Meditating on Christ’s sufferings
Given the reticence and reserve with which the NT dwells on the physical aspects of Christ’s sufferings, it is certainly possible for Christians themselves to dwell too much on them.
F.F. Bruce comments on this subject in his fascinating book, Answers To Questions (p249f).
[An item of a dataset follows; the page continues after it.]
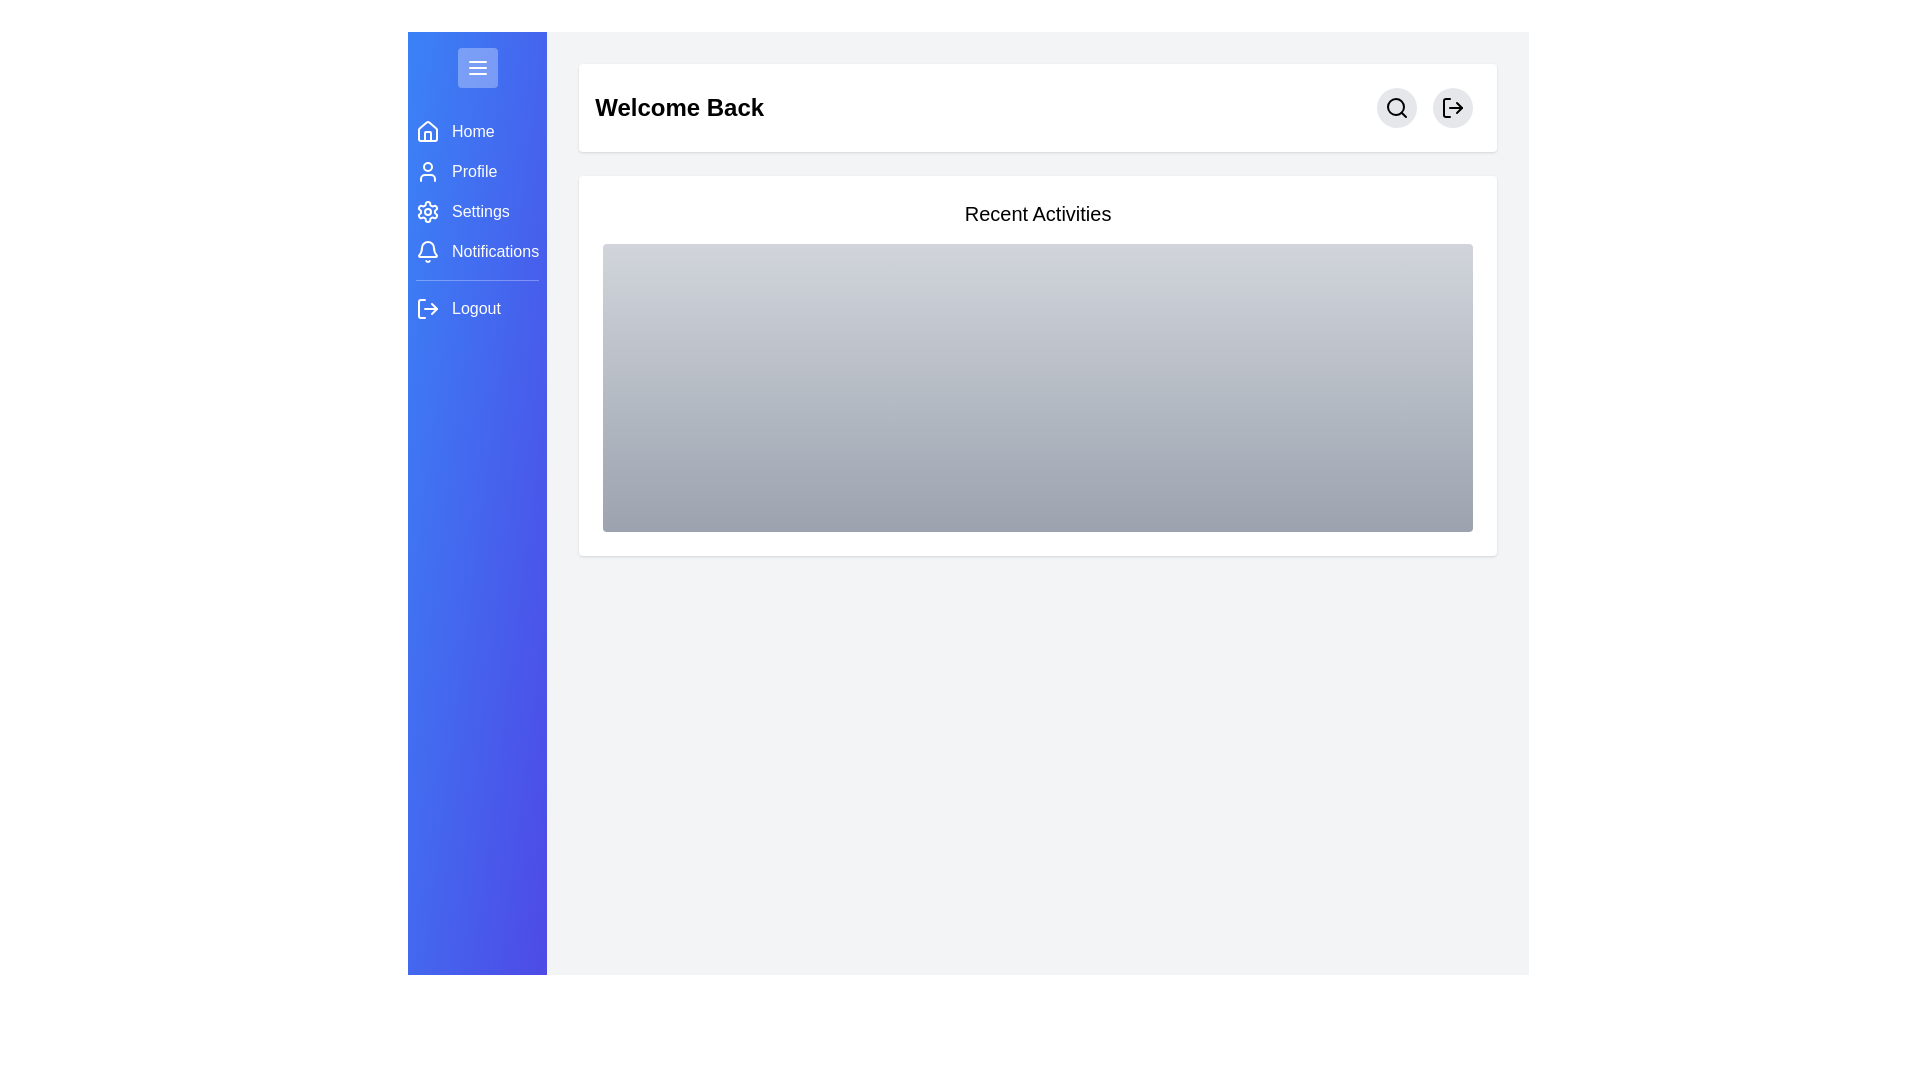 The height and width of the screenshot is (1080, 1920). What do you see at coordinates (476, 220) in the screenshot?
I see `the 'Settings' menu item, which is the third entry in the vertical list of navigation options in the sidebar, located between the 'Profile' and 'Notifications' menu items` at bounding box center [476, 220].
He contrasts this, by Charles Wesley…
1. O Love divine, what has thou done!
The immortal God hath died for me!
The Father’s coeternal Son
bore all my sins upon the tree.
Th’ immortal God for me hath died:
My Lord, my Love, is crucified!
2. Is crucified for me and you,
to bring us rebels back to God.
Believe, believe the record true,
ye all are bought with Jesus’ blood.
Pardon for all flows from his side:
My Lord, my Love, is crucified!
3. Behold him, all ye that pass by,
the bleeding Prince of life and peace!
Come, sinners, see your Savior die,
and say, “Was ever grief like his?”
Come, feel with me his blood applied:
My Lord, my Love, is crucified!
…with this, by F.W. Faber:-
1. O come and mourn with me awhile;
See Mary calls us to her side;
O come and let us mourn with her.
Jesus, our Love, is crucified.
2. Have we no tears to shed for Him,
While soldiers scoff and Jews deride?
Ah, look how patiently He hangs.
Jesus, our Love, is crucified.
3. How fast His feet and hands are nailed;
His blessed tongue with thirst is tied;
His failing eyes are blind with blood.
Jesus, our Love, is crucified.
4. O love of God! O sin of man!
In this dread act your strength is tried;
And victory remains with love,
For He, our Love, is crucified.
Bruce writes:-
It is a good exercise to compare the two, and to dsicover why Wesley’s is so superbly effective, not a foot wrong, not a word out of place, and why the latter – well, why the latter could be described by Sir Robert Anderson as displaying “the mawkish irreverence of the love-song, combined with the revolting materialism of “the religion of the shambles”.’